◆ **About this exercise**
Only the lines from the line with "Task: Select the" through the end of the records belong in your reply, copied exactly, with every picture left out.

◆ **Provided material**
# # # # # # #

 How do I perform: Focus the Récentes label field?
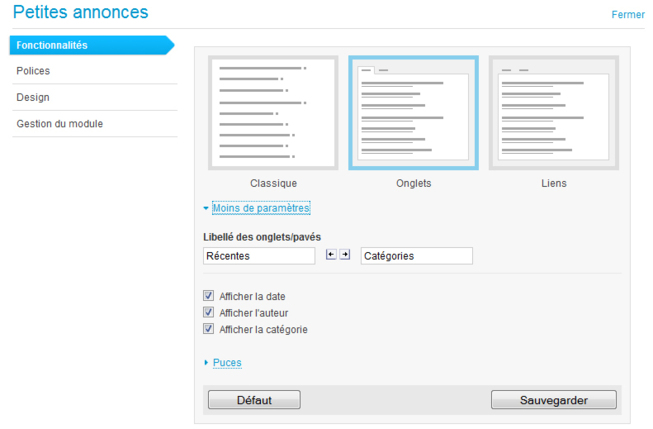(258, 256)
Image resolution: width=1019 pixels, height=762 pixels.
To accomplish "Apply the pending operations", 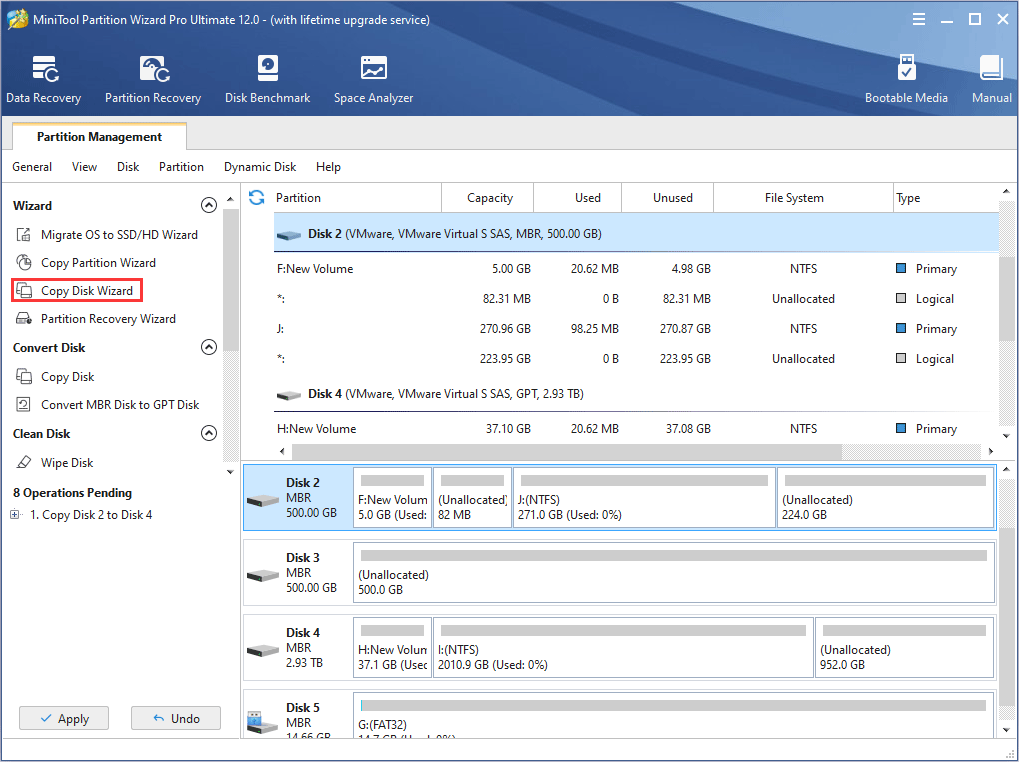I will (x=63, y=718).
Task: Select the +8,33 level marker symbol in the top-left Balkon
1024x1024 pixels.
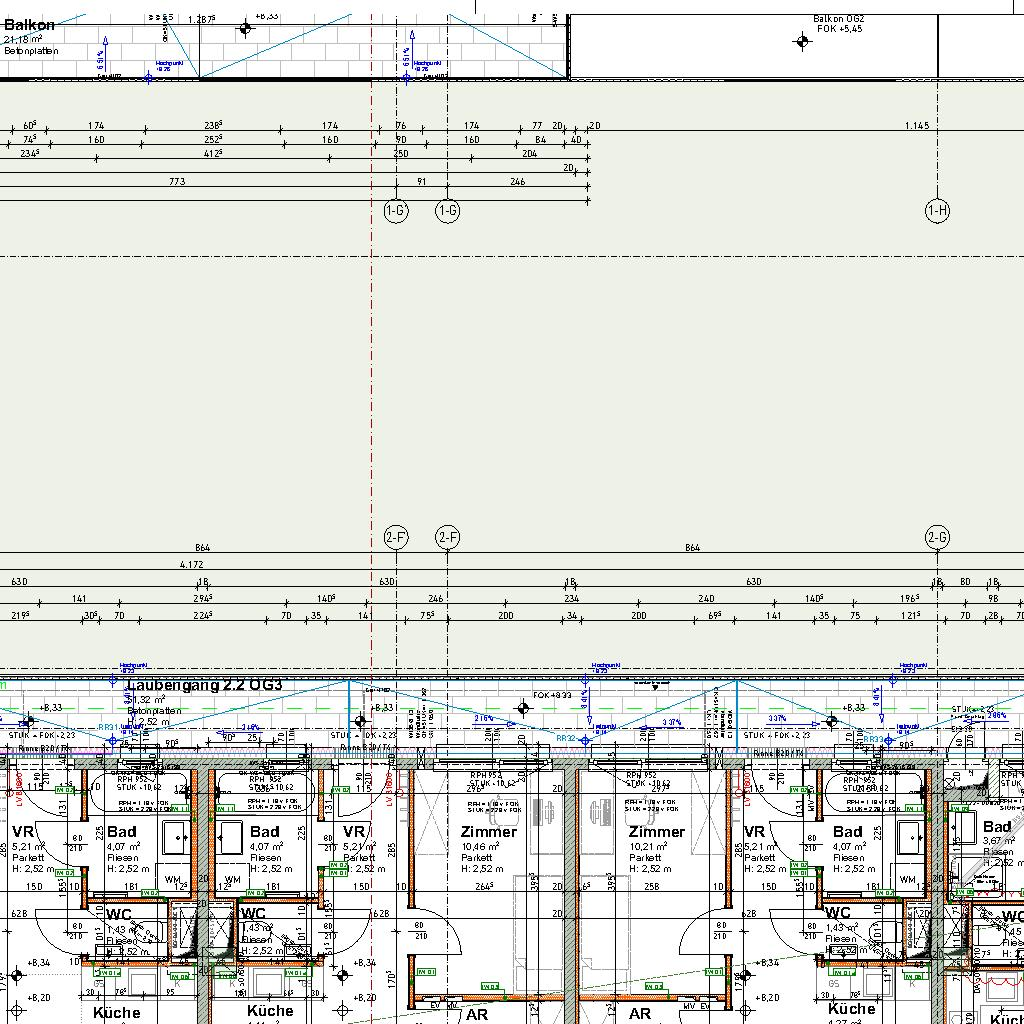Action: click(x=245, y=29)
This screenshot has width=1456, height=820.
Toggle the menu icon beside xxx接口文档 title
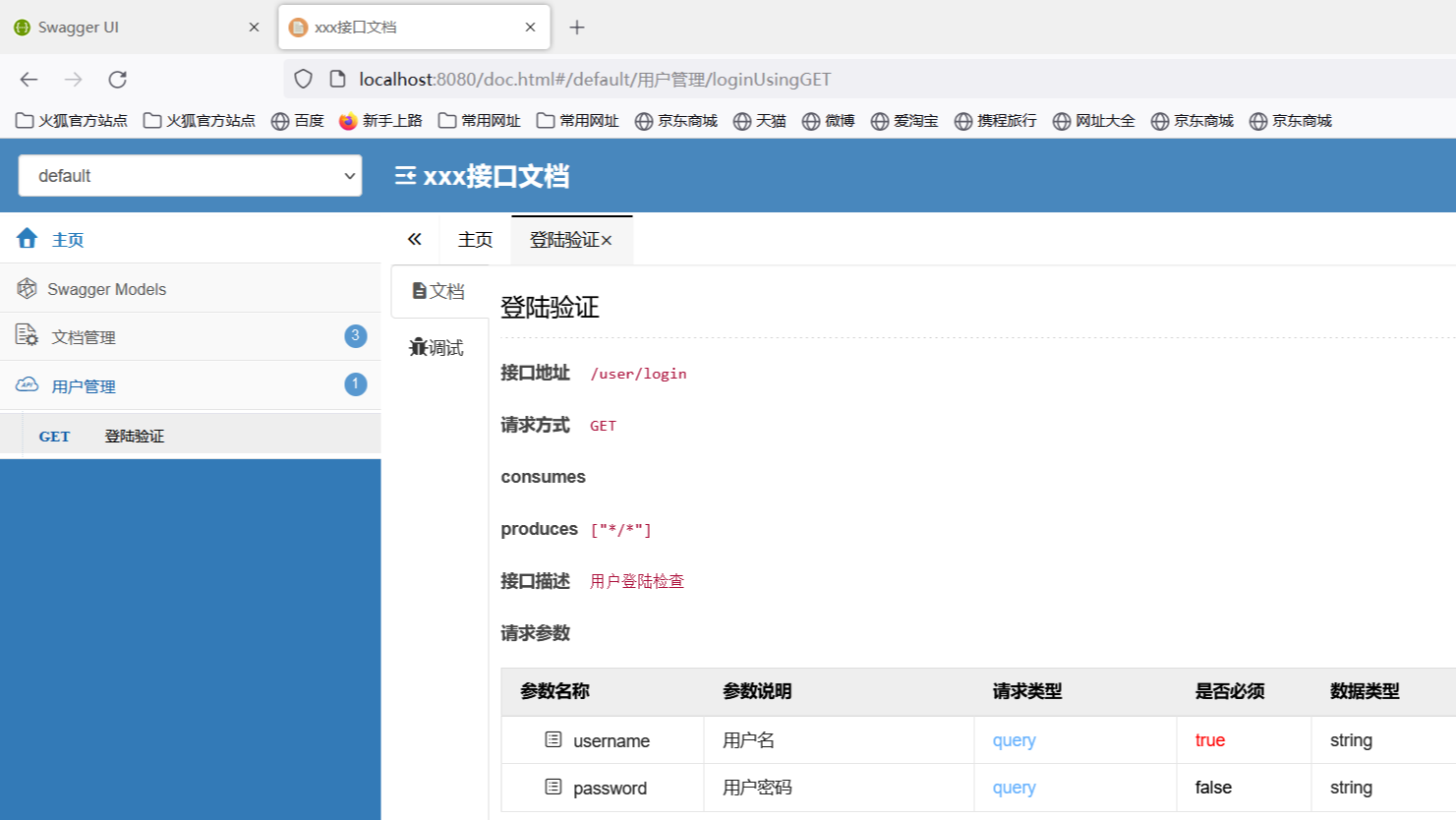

# # # # # # #

◆ **Problem solution**
Task: Select the +8,33 level marker symbol in the top-left Balkon
1024x1024 pixels.
Action: click(x=245, y=29)
This screenshot has width=1456, height=820.
Toggle the menu icon beside xxx接口文档 title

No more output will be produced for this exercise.